I can’t even quite remember when I was the president of WTP, in terms of dates or years.  I only remember that I followed Vicki Patraka’s superb and energetic leadership, and that when I took over as president, she handed me a checkbook and a sheaf of papers that was the WTP archive at the time, and promised to talk to me on the phone whenever I needed her.  We talked on the phone a lot in those days.

I don’t want to sound like an “elder”—we don’t track in the language of “foremothers” or matriarchs anymore, even though, at almost 60, I’m starting to feel like one.  But in these brief remarks, I want to recall for you what it felt like to run and maintain a pseudo-professional organization for a field that barely existed, around keywords that drew us together and soon after blew us apart.

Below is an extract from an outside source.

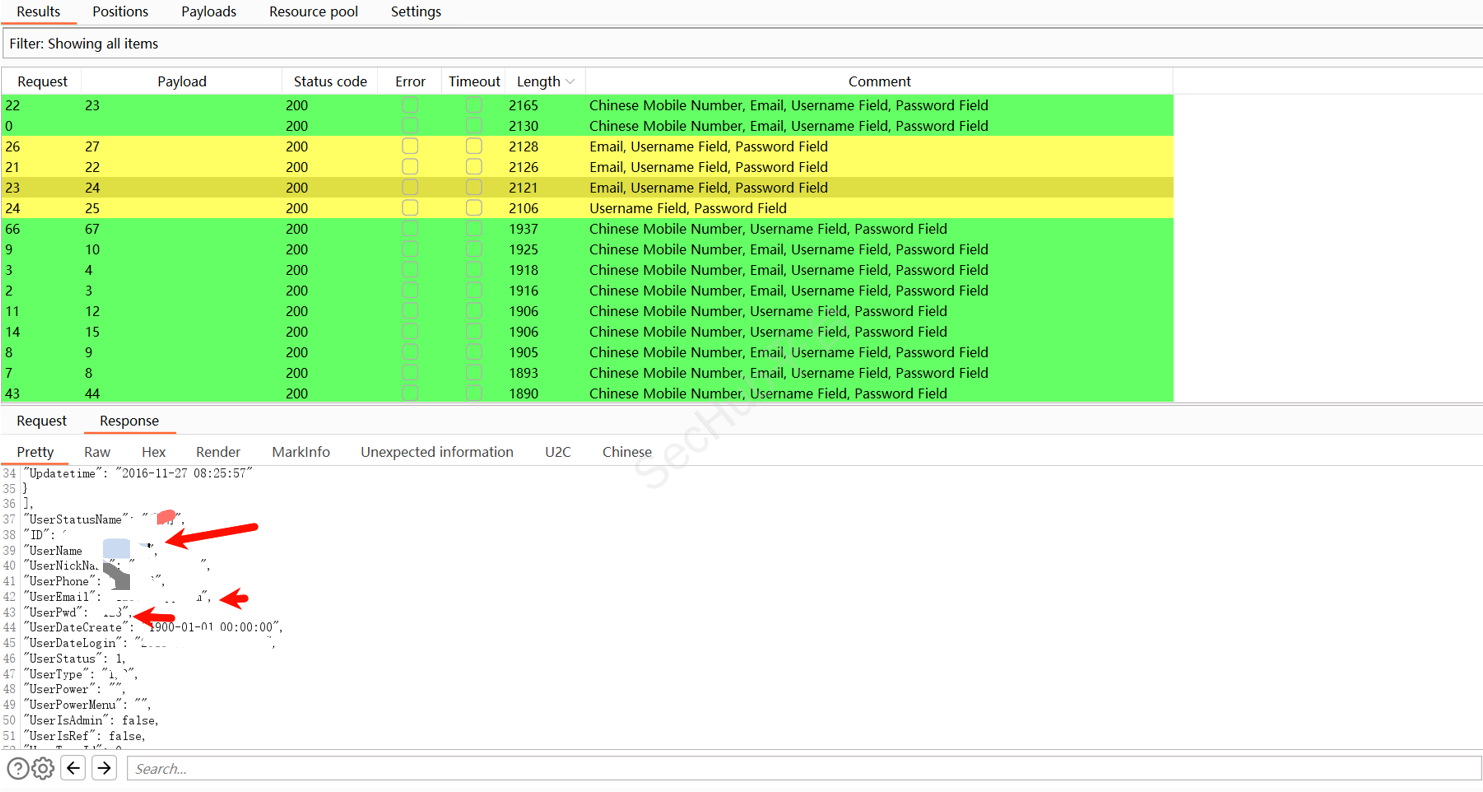Click the next match forward arrow
The image size is (1483, 792).
point(104,768)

The stakes were so high in those days.  We needed one another to create community of mind and emotion, because some of us were academics and some of us were artists and we had to teach one another how to think about our mutual work because no one else would take it seriously.

We were women, and that gave us something powerful in common, not because of any fundamental similarities, but because gender determined how we were seen in the profession, in the theatre, and in the world.

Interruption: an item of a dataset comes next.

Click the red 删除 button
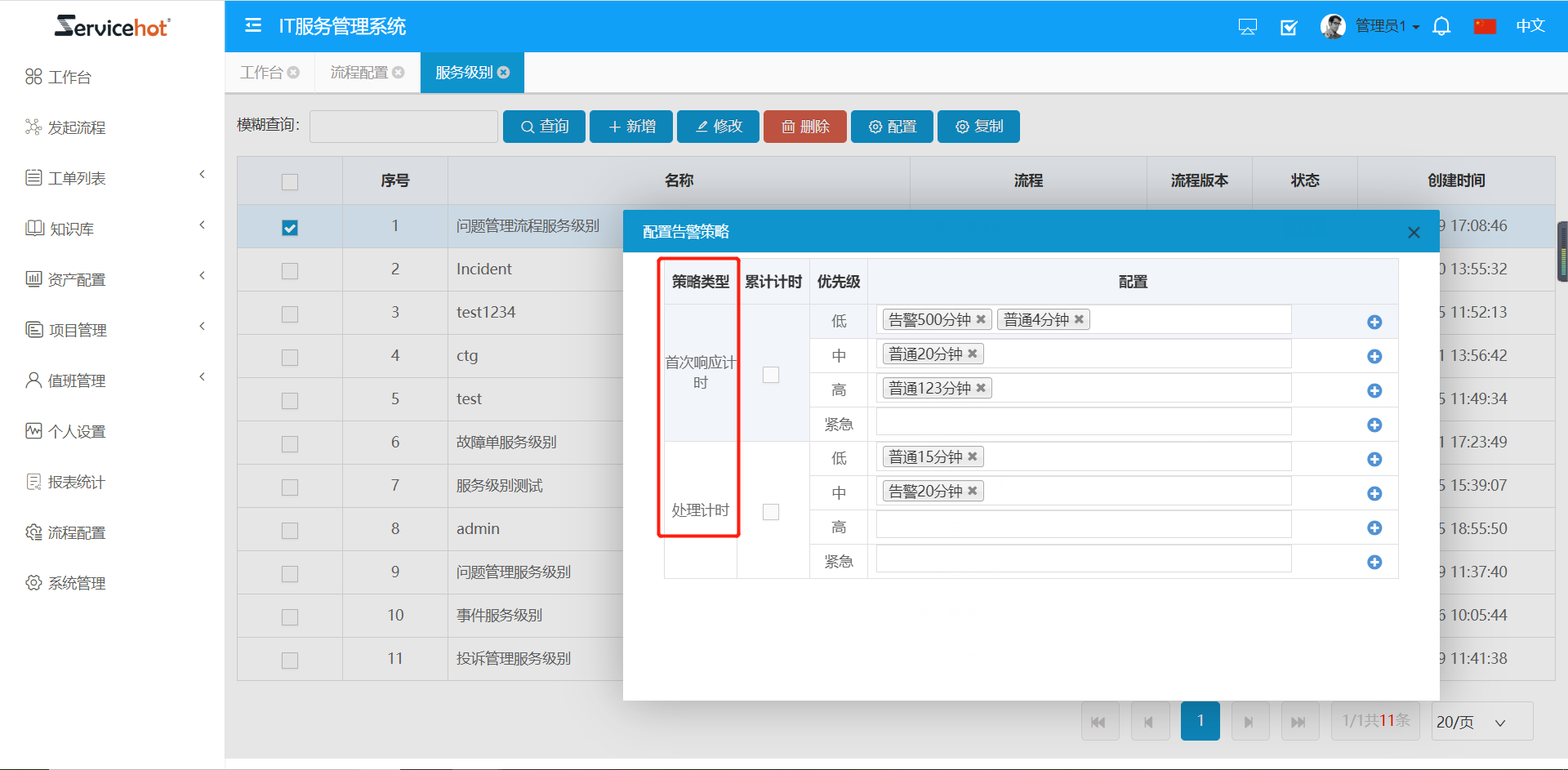(x=804, y=127)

We were different from one another politically, in our sexual preferences, our class backgrounds, our race, ethnicity, gender presentations, ability, and the host of other identity markers that we’d come to parse ever more carefully, together, over the years.

But what we shared was a profound commitment to “the discourse” (as I called it once when I was defending it), to the idea that we needed to create a way of thinking women, feminism, lesbianism (as we called it then), theatre, theory, and performance together.

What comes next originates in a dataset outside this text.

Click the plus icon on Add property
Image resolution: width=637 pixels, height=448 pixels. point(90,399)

I’m not sure anyone had tenure, back in those days.  Vicki, and Rhonda Blair before her, had entered the academy before me, but I don’t think they were tenured yet.  In those days (the mid-80s), I was counselled by a male friend at the university where I would soon accept my first job not to pursue that “feminist” stuff until after I got tenure (advice I didn’t take).  There was every possibility Vicki and Rhonda and other feminist theatre pioneers at the time would lose their jobs over their scholarship.  I still sometimes don’t believe that I got a job, as an out lesbian-feminist performance critic and theorist.

But soon, despite what felt like the danger and what people now like to call “precarity,” the world cracked open, bit by bit, and the academy, ever keen to sniff out trends, found us and began to publish us, and to let us teach, and to tenure us and promote us, and low and behold, even to appoint us as program directors and chairs and deans and provosts.

Who would have thought it?  Not me.

We still have a lot of work to do, as a professional organization and as a field.  Our work is still partial, our community still not diverse enough, in terms of race, class, areas of scholarship, thought, artistry.  There will always be other people, and academics who think in other ways, and artists who create other kinds of work, to attract to our conversations.

But I come back to these conferences proud and relieved that 35 years later, we still gather annually, that who we are keeps renewing itself, even as some of us return over and over again.

Look what we’ve built!  We’ve created community, however partial, fractured, and unstable; we’ve created an archive for the future; we’ve nurtured generations; and we remain the envy of all who come after us at that conference called ATHE, down the street, just as we always have.

It takes work to do this—so I want to end by thanking everyone in this room and everyone who couldn’t be here today for everything they’ve done to keep WTP thriving.  And let me encourage you all to step up—do the work, because it matters so far beyond each of us as individuals.

Step up, because this, right here, is the beating heart of our field.  I will always be delighted to have been one of its capillaries.  Thanks!